● **Document extract**
■ ■ ■ ■ ■
What actually broke — refusal collapse and OOD drift

SA-Co/Gold reports six numbers per checkpoint. Two of them move catastrophically under the watch FT; the others move a little. The catastrophic ones live on the negative side.

Table 1.1 — SA-Co/Gold, base SAM3 vs the frozen-TE watch fine-tune (7 subsets × 2 000 pairs, seed 0).
Metric	base SAM3	watch FT (frozen-TE)	Δ
neg_correct (refusal rate on absent concepts)	95.8 %	3.2 %	−92.6 pp
cgF1 (concept-grouped F1, the SA-Co headline)	55.7	6.7	−49.0
IL_MCC (instance-level matched-correlation coefficient)	0.828	0.171	−0.657
mean_mask_IoU (positive-and-negative averaged)	89.2	14.7	−74.5
pmF1 (positive-pair micro F1)	67.1	40.8	−26.3
pos_mean_IoU (mask quality on present concepts)	63.0	58.7	−4.3
LVIS mIoU (open-vocab positive segmentation, held-out)	56.4	53.9	−2.5

Reading the table top-down, two stories run side-by-side:

The catastrophic story is on the negative side. neg_correctcollapses from 95.8 % to 3.2 %. The model has essentially lost the “say no” decision. Because cgF1 and IL_MCC both penalise wrong masks on absent prompts — that’s what they were designed to measure on an open-vocab benchmark — both of those collapse with it. mean_mask_IoU averages across positives and negatives; the −74.5 drop is almost entirely false-positive masks dragging the average down on negative pairs.

The subtler story is on the positive side. The model has not forgotten how to segment an object when it’s asked to segment one. pos_mean_IoU on SA-Co/Gold positives drops only 4.3 points (63.0 → 58.7) and LVIS mIoU drops 2.5 points (56.4 → 53.9). pmF1 looks larger (−26.3) but that’s an artefact of how pmF1 aggregates across the full SA-Co/Gold sweep, which mixes positives and negatives: when the model fires constantly, the positive F1 is dragged down by precision on absent prompts. On strictly positive pairs the mask quality is near base. Catastrophic forgetting on SAM3-watch is a presence-detection problem, not a mask-quality problem.
■ ■ ■ ■ ■
● **Extracted material**
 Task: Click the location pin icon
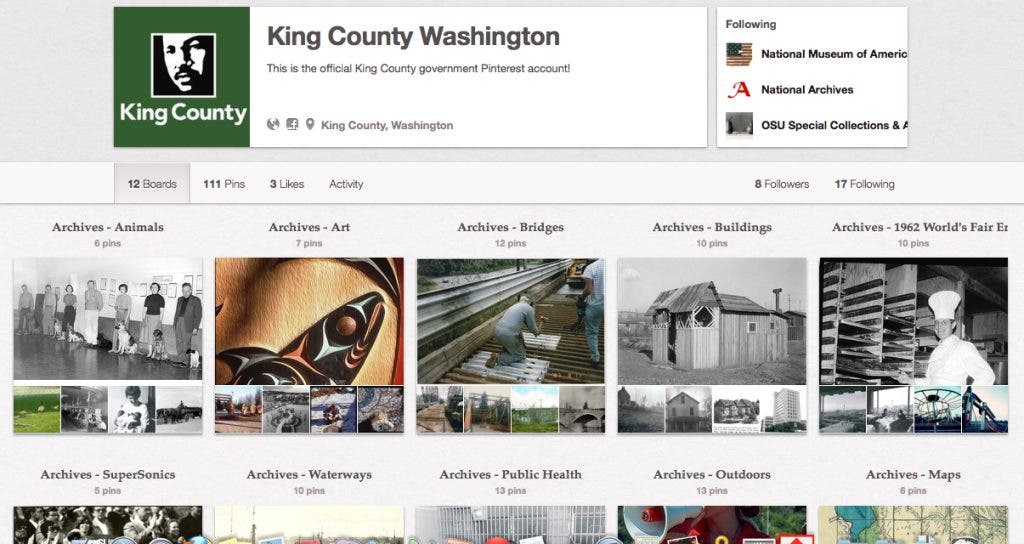point(310,124)

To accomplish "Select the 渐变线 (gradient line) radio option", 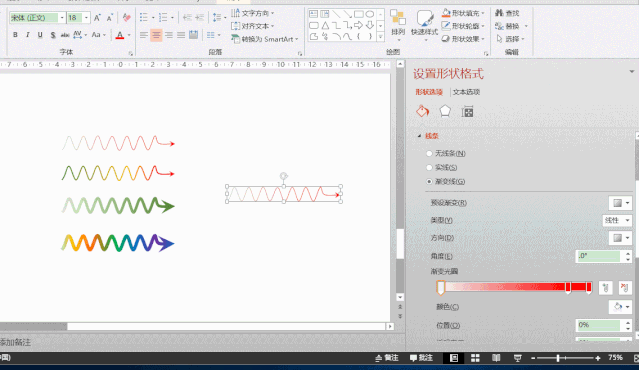I will click(x=429, y=181).
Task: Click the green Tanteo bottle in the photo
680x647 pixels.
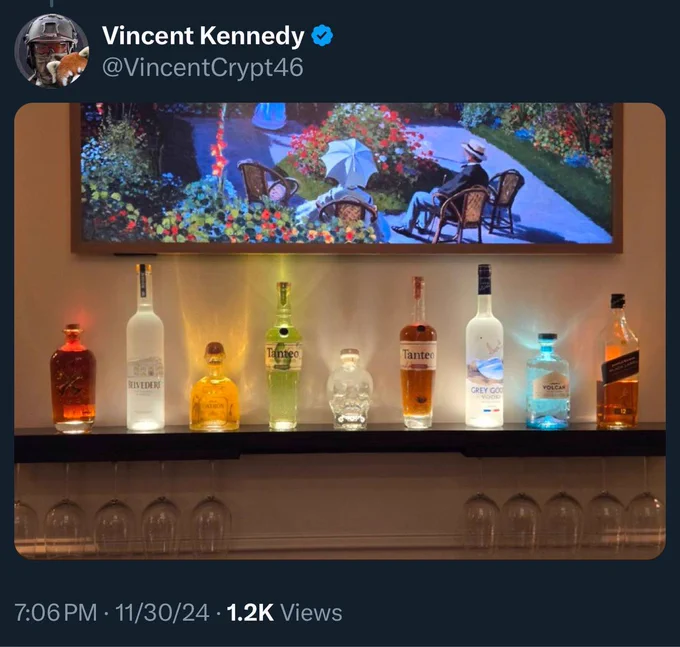Action: coord(283,356)
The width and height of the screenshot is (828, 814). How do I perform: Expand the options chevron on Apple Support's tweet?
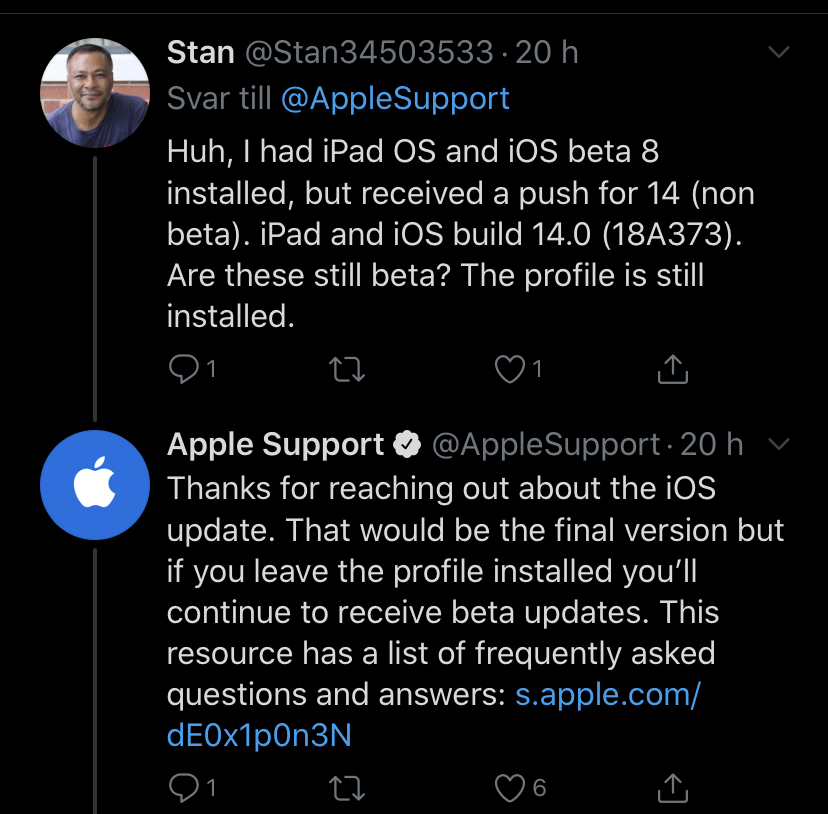(x=778, y=444)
■ ■ ■ ■ ■
● **What you will do**
A. Name every metric listed in Table 1.1 of the refusal-collapse write-up.
B. From the refusal-collapse write-up, reproduce everything from "The subtler story" down to "a mask-quality problem.".
C. Carry on the refusal-collapse write-up from its final sentence.

● **Solved problems**
A. neg_correct, cgF1, IL_MCC, mean_mask_IoU, pmF1, pos_mean_IoU, LVIS mIoU

B.
The subtler story is on the positive side. The model has not forgotten how to segment an object when it’s asked to segment one. pos_mean_IoU on SA-Co/Gold positives drops only 4.3 points (63.0 → 58.7) and LVIS mIoU drops 2.5 points (56.4 → 53.9). pmF1 looks larger (−26.3) but that’s an artefact of how pmF1 aggregates across the full SA-Co/Gold sweep, which mixes positives and negatives: when the model fires constantly, the positive F1 is dragged down by precision on absent prompts. On strictly positive pairs the mask quality is near base. Catastrophic forgetting on SAM3-watch is a presence-detection problem, not a mask-quality problem.

C.
We’ll come back to the small positive-side drops in §4 — they look minor here, but the three recipes we test in §2 produce sharply different outcomes on them, and the difference turns out to be load-bearing for the transferable lesson.

The visceral version — read the presence-token sigmoid directly

The rawest view of the failure is to read the gating scalar straight off the inference path. SAM3’s image processor multiplies a single scalar — presence_logit_dec.sigmoid() — into every per-box dot-product score before the confidence threshold (0.3) is applied. That scalar is the gate that says “is this NP grounded in this image at all?”. On 12 SA-Co/Gold negative prompts probed directly — harem pants, the Ford Maverick, Tibia, perfume bottle, and so on, on photographs that plainly don’t contain any of those things — base SAM3 produces a sigmoid value of ≤ 0.08 (typically ≤ 0.01) on all 12. The watch FT produces σ ≈ 1.000 on 12 of 12. The gate is stuck open.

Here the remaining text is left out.